#### [Problem requirements]
Output nothing but the lines from the one holding "Click the Forward navigation arrow icon" to the end of the listing. Reproduce them exactly, without the pictures.
§ §
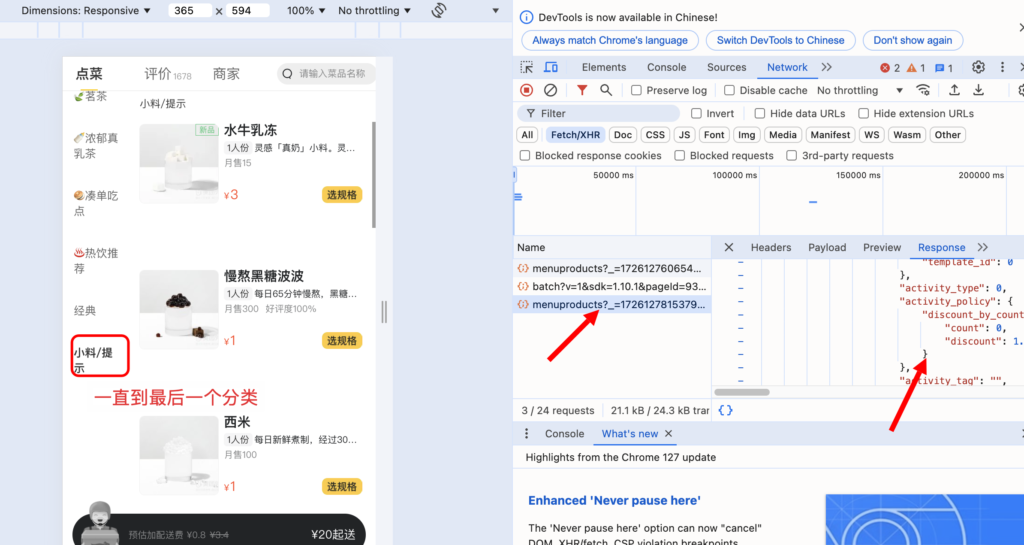Click the response horizontal scrollbar
This screenshot has width=1024, height=545.
[742, 392]
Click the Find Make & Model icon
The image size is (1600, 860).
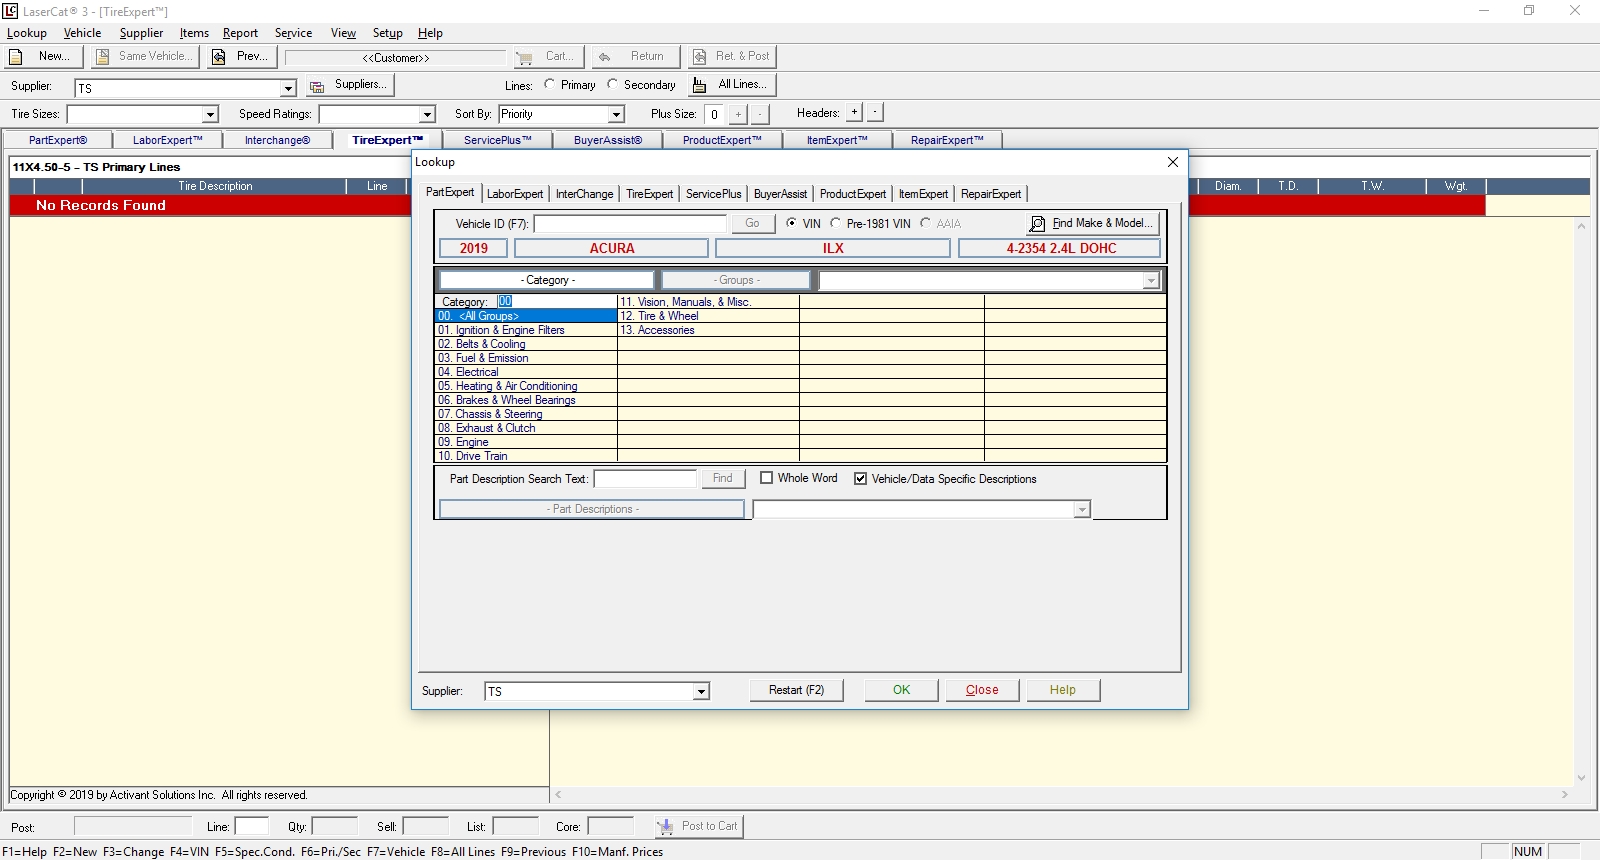pos(1037,224)

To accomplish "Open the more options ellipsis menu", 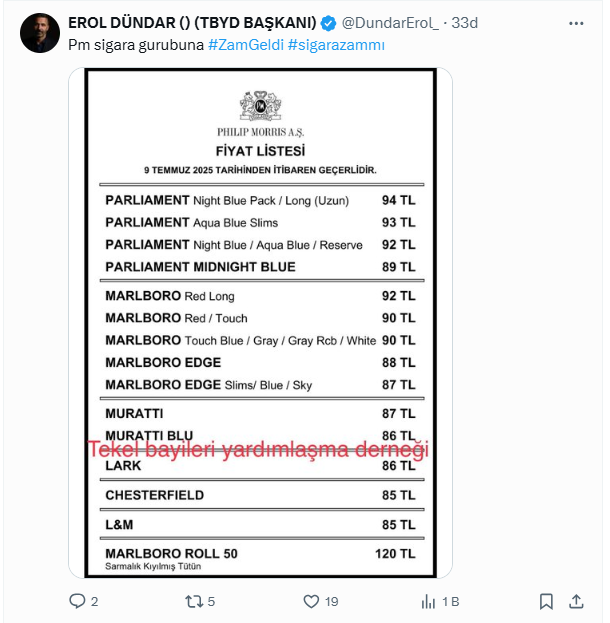I will click(x=576, y=23).
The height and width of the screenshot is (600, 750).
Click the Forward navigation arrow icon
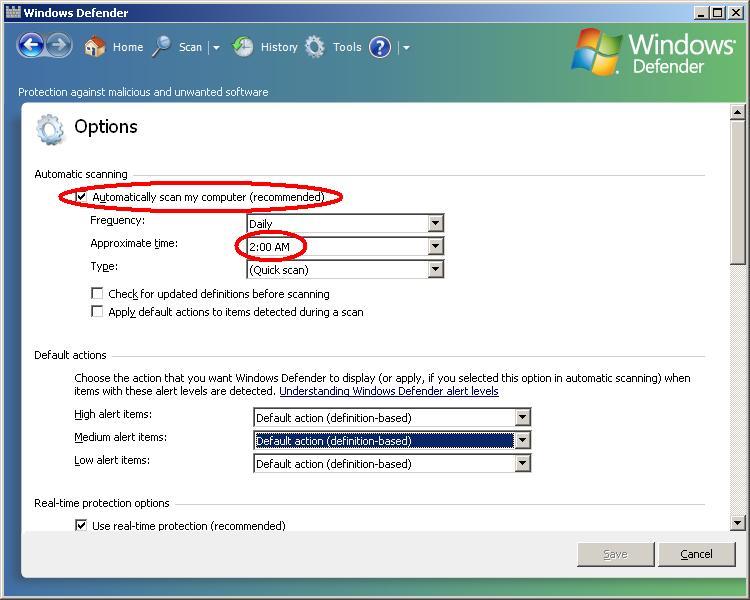point(59,46)
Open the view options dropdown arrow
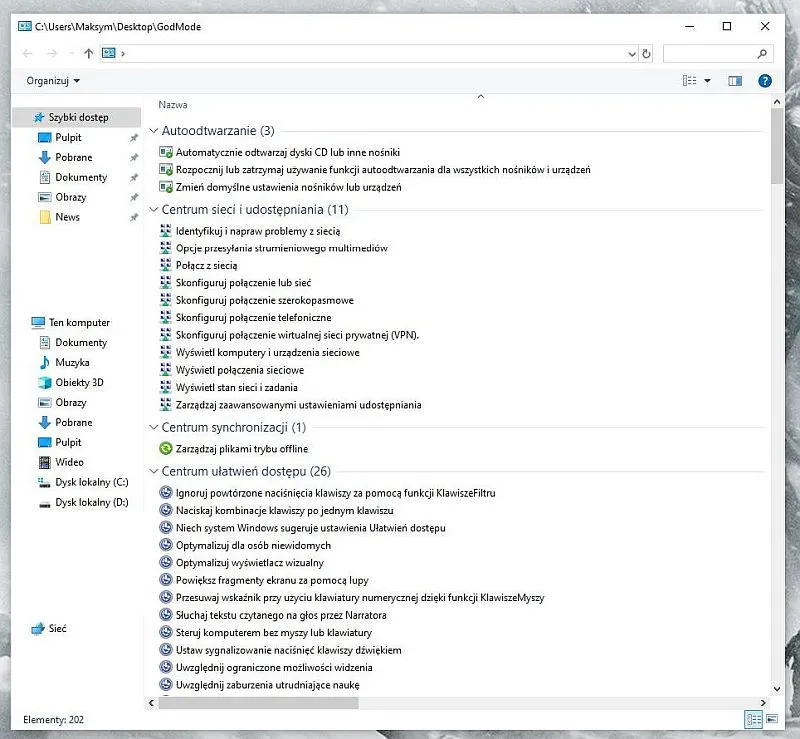This screenshot has width=800, height=739. pyautogui.click(x=708, y=81)
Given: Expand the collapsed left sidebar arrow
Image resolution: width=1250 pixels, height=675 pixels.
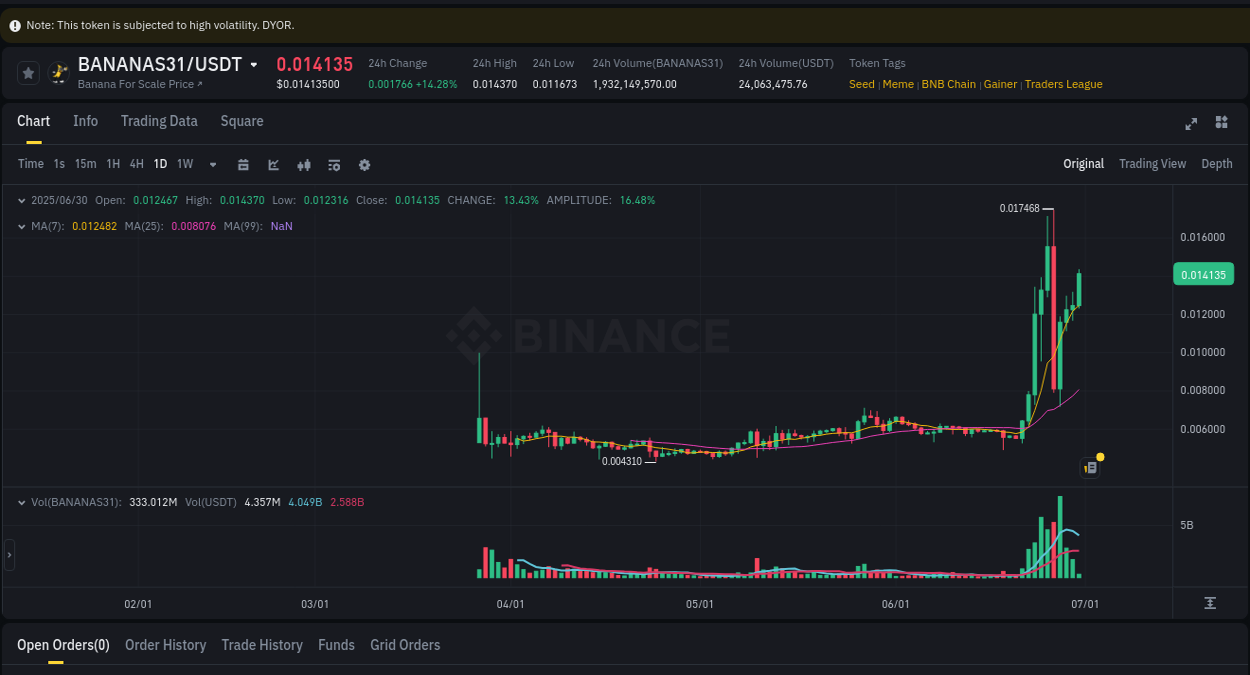Looking at the screenshot, I should pyautogui.click(x=8, y=555).
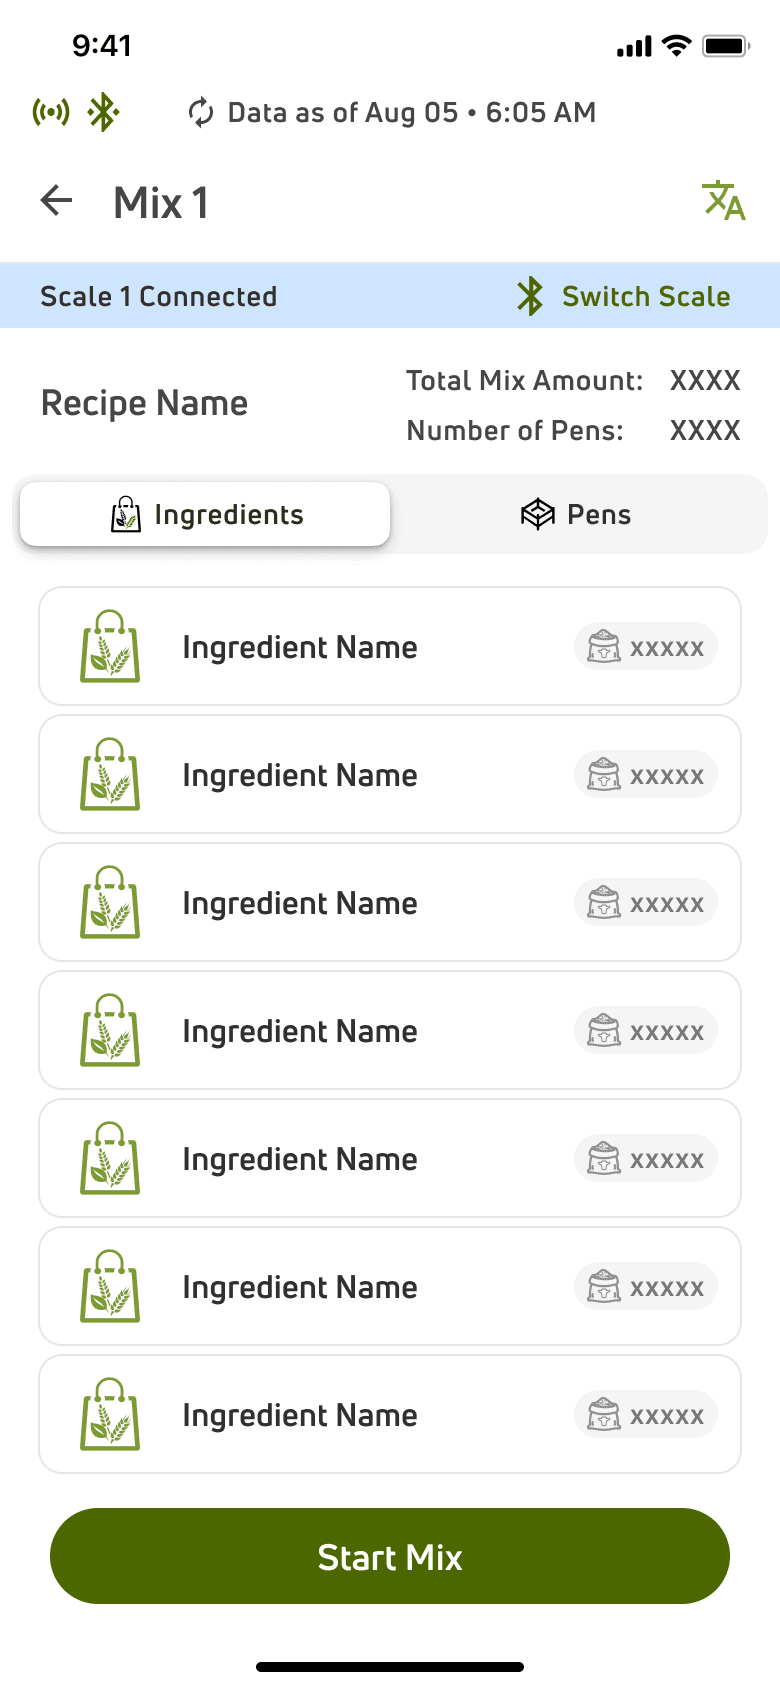Viewport: 780px width, 1688px height.
Task: Tap the shopping bag icon on last ingredient
Action: pos(110,1415)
§ §
#### [Result for this exercise]
Click the Forward navigation arrow icon
point(59,46)
Open the view options dropdown arrow
This screenshot has width=800, height=739. pyautogui.click(x=708, y=81)
Given: Expand the collapsed left sidebar arrow
Image resolution: width=1250 pixels, height=675 pixels.
Looking at the screenshot, I should pyautogui.click(x=8, y=555).
Viewport: 780px width, 1688px height.
Task: Tap the shopping bag icon on last ingredient
Action: pos(110,1415)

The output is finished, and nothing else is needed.